Muhalefet üyelerininde görünürde muhalefet yapmaktan ziyade AKP’nin elbet bir gün ANAP gibi olmalarını beklemeleri ne yazık ki AKP’yi daha da güçlendiren ve alternatifsizliğe sürükleyen bir konuma getirmekte. Hatta geçen günlerde bu çaresizliğin en somut adımını ‘Erdoğan’ın köşke çıkmasını AKP’yi siyaset sahnesinden silecek en iyi çözüm’ olarak CHP İstanbul milletvekili Oktay Ekşi açıkladı. Bu varsayımları elbet bize gelecek zaman gösterecektir. Ama şöyle de bir gerçek var ki: Geçen gün toplanan AKP Merkez Karar ve Yönetim Kurulu Toplantısı’nda üç dönem kuralının devam edeceği yönünde bir karar çıktı. Bu bizlere şunu gösteriyor ki Recep Tayyip Erdoğan’ın cumhurbaşkanlığı adaylığı artık kesindir. Ama bir diğer yandan partinin diğer ağır topları da siyasete bir dönemliğine ara vermek zorunda kalacak gibi görünüyor. Şu an mevcut 69 tane milletvekili gelecek seçimlerde AKP’den aday olamayacaklar. Bunların içinde Binali Yıldırım, Bülent Arınç, Beşir Atalay, Hüseyin Çelik, Ali Babacan, Suat Kılıç, Cemil Çiçek gibi kemik kadroyu oluşturan siyasiler de var. 2015 genel seçimlerine bu önemli siyasilerden yoksun hazırlanmak zorunda kalacak bir AKP olacak. Tabii ki gençlik kollarında bu görevleri aynı şekilde devam ettirecek siyasetçiler olacaktır. Ama bir ‘ağabey’ şart gibi görünüyor. Bu aşamada devreye elbette mevcut cumhurbaşkanı Abdullah Gül giriyor. Ama geçenlerde yaptığı açıklamasıyla gelecekle ilgili bir siyaset planının olmadığını söyledi. Zaten Recep Tayyip Erdoğan pasif bir parti başkanı seçip dizginleri kendi elinde tutmak istemesi de belki Abdullah Gül’e böyle bir açıklama yaptırmak zorunda kalmıştır. Ama Gül’ün bu açıklamasını bir son değil başlangıç olarak okumak daha doğru olur. Kendisinin yazmadığı bir senaryoda yer almak istemeyen Gül, gelecekte kendi yolunu çizmek isteyecektir. Benim görüşüm ise Necmettin Erbakan’ın en güçlü olduğu zamanda onun karşısına çıkma cesareti göstermiş bir siyasetçi olan Gül siyaseti bırakmaz daha doğrusu bırakamaz. AKP kongresinde yarışa girerek genel başkan olmayı hedefler. Sonrasında genel seçimler sonucunda başbakan olarak yetkisini tam anlamıyla kullanır. Tabi ki ikilinin anlaşması da bir o kadar önemli. Eğer Erdoğan ve Gül arasında çıkacak anlaşmazlık AKP’de fırtınalı günlerin başlangıcı olur. En imkansız senaryo bile kulislerde konuşulanlar arasında.Abdullah Gül AKP içerisinden de alacağı destekle yeni parti kurmak için kolları sıvayabilir.

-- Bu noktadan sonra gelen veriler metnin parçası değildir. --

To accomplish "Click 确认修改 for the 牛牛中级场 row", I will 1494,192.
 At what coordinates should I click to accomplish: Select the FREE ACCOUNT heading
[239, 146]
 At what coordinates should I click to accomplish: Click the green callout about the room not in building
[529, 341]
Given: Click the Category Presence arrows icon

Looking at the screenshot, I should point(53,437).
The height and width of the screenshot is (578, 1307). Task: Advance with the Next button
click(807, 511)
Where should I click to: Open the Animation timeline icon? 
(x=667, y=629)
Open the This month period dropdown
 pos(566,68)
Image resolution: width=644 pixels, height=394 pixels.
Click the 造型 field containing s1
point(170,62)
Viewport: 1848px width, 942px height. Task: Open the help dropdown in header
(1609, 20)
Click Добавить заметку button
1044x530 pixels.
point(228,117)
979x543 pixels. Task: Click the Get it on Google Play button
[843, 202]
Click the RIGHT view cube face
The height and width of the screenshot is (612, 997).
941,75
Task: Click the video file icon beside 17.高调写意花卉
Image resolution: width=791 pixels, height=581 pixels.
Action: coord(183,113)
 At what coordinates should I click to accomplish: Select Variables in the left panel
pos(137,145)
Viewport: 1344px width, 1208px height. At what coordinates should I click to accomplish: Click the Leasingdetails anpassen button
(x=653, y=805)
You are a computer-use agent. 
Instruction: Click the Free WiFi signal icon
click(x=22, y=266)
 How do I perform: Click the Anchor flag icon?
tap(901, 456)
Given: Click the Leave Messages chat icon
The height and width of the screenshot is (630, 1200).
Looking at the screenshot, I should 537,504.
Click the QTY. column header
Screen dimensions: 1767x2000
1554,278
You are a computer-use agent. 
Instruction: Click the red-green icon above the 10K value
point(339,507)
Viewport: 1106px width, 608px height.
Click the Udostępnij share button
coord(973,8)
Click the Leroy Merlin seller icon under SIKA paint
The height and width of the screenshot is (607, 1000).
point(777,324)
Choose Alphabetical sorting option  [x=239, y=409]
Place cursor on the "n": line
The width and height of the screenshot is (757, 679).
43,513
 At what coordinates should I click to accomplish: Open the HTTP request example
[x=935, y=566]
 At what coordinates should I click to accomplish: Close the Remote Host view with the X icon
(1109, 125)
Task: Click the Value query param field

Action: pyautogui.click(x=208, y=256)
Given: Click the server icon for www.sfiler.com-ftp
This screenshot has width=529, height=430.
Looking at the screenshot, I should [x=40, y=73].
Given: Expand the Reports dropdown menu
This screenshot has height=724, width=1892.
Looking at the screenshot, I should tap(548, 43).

İşin ANAP tarafına gelecek olursak 1990’lı yıllara giderek neler olduğunu öğrenebiliriz. Cumhurbaşkanı Özal köşke çıktıktan sonra başbakanlığa TBMM Başkanı Yıldırım Akbulut’u atadı. 17 Kasım 1989’daki ANAP I. Olağanüstü Kongresi Turgut Özal’dan boşalan genel başkanlığa Akbulut’u getirdi. Özal başkanlıktan ayrılmasına rağmen, siyasi olayların gelişmesinde belirleyici rolünü sürdürdü. Dış politikayı yönlendirmesi iki dışişleri bakanının, Mesut Yılmaz ve Ali Bozer’in istifasına neden oldu. Partinin milliyetçi ve muhafazakâr kanatlardan oluşan “kutsal ittifakı” ve liberaller arasındaki çekişme Özal’ın Çankaya Köşkü’ne çıkmasıyla daha da belirginleşti. 3 Mart 1991’de ANAP İstanbul il başkanlığı için yapılan seçimde Cumhurbaşkanı Turgut Özal’ın eşi Semra Özal’ın aday olması parti içindeki liberal-muhafazakar çatışmasını görünür hale getirdi. Aralarında bakanların da bulunduğu muhafazakar grup bu adaylığa karşı çıktı, ama Cumhurbaşkanı Özal’ın da desteklediği Semra Özal il başkanlığına seçildi. Semra Özal’ın adaylığına karşı çıkan ve Turgut Özal’ın “istenmeyen bakanlar” olarak ilan ettiği Hüsnü Doğan, Mehmet Keçeciler, Cemil Çiçek ve Abdulkadir Aksu, Özal’ın baskısıyla, Başbakan Akbulut tarafından görevinden alındı.
15 Haziran 1991’de yapılan olağan kongrede milliyetçi ve muhafazakarların desteğini alan Yıldırım Akbulut liberal, muhafazakar ve sosyal demokratların desteğini alan Mesut Yılmaz’a karşı yenilgiye uğradı. Seçimi yitiren Yıldırım Akbulut başbakanlıktan da istifa etti; böylece Türkiye Cumhuriyeti tarihinde ilk kez bir başbakan, görevi başındayken parti içi muhalefet hareketi sonucunda makamını kaybetti. İktidarda giderek yıpranan ANAP, 1987’de olduğu gibi zaman yitirmeden, yeni bir görünümle erken seçime gitme gereği duydu. Aynı zamanda başbakanlığa gelen Mesut Yılmaz göreve gelir gelmez erken seçim kararı aldı. Ağustosta başlayan seçim kampanyasında yeni başbakan ve ANAP genel başkanı Mesut Yılmaz genç ve yıpranmamış bir önder olduğunu vurguladı; girişilen işlerin tamamlanması için ANAP’a oy verilmesini istedi.
Yukarıda bahsedilen olaylar 1989 ve 1991 yılları arasında ANAP içerisinde Turgut Özal’dan boşalan koltuk sonrası yaşananlardır.
AKP’de de böyle hızlı ve hareketli günler mi yaşayacak yoksa yine herkesi yanıltıp birlik ve bütünlük içinde mi geçecek gelecek günler? Hep beraber yaşayıp göreceğiz.